Immune Checkpoint Inhibitor Colitis: A 15-Point Management Protocol
Decision-Making Framework for Diagnosis, Risk Stratification, and Therapeutic Intervention in ICI-Associated Gastrointestinal Toxicity
Patient with melanoma on ipilimumab and nivolimumab.
AGA Guidelines: AGA Clinical Practice Update on Diagnosis and Management of Immune Checkpoint Inhibitor Colitis and Hepatitis: Expert Review - ClinicalKey
Best practice advice
1. Infectious causes of diarrhea should be excluded before treatment of suspected immune checkpoint inhibitors (ICI) colitis.
2. Early stool testing for inflammatory markers (lactoferrin and calprotectin) in patients with grade 2 or higher colitis/diarrhea (more than four bowel movements daily above baseline) according to the Common Terminology Criteria for Adverse Events, Version 5 (CTCAE) and selected patients with less-severe diarrhea may help stratify high-risk patients for endoscopic evaluation.
3. Endoscopic confirmation of the diagnosis and severity of ICI colitis should be considered before initiation of high-dose systemic glucocorticoids.
4. Abdominal imaging may be considered to exclude serious complications in patients with dominant symptoms of pain, fever, or bleeding, but should not be performed routinely in patients with diarrhea alone.
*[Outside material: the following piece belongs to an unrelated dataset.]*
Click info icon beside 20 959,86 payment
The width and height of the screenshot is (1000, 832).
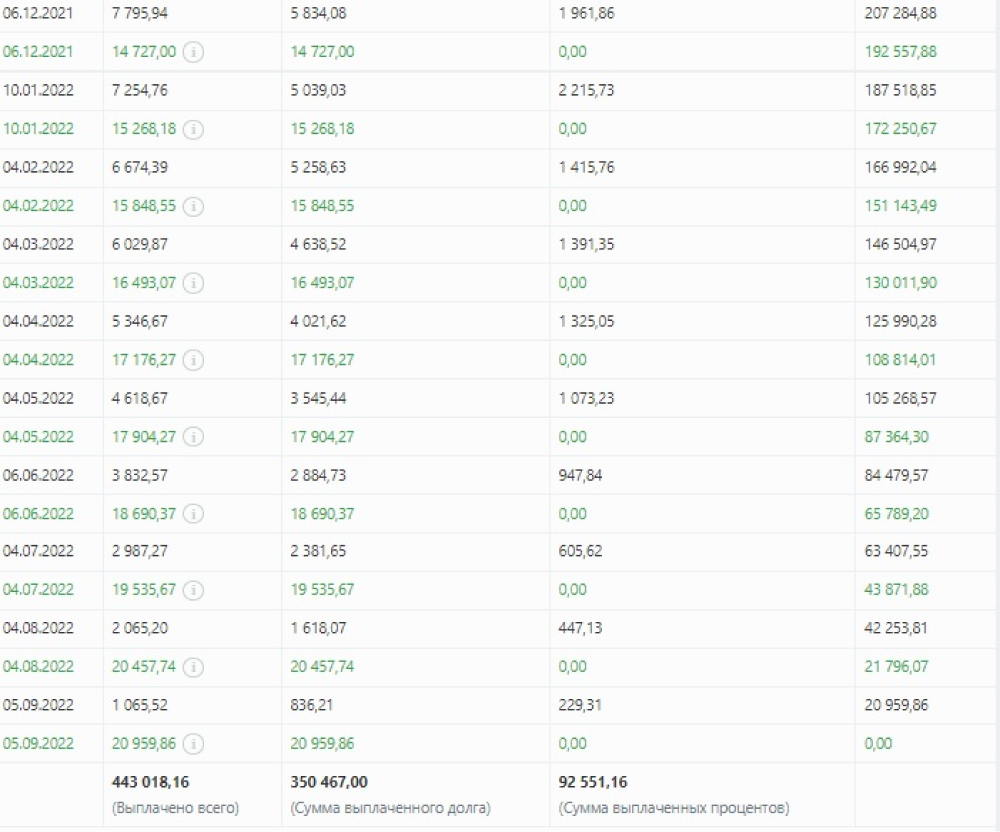click(193, 743)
5. Rapid progression of ICI colitis may occur within a period of days, particularly in patients treated with ipilimumab and, therefore, prompt diagnosis and treatment is required.
6. ICI colitis typically responds to high-dose systemic glucocorticoids, given in doses of 0.5-2 mg/kg prednisone equivalent daily with a taper of 4-6 weeks; however, these doses and schedules have not been rigorously examined. Infliximab and vedolizumab are reasonable options for treatment of glucocorticoid refractory colitis.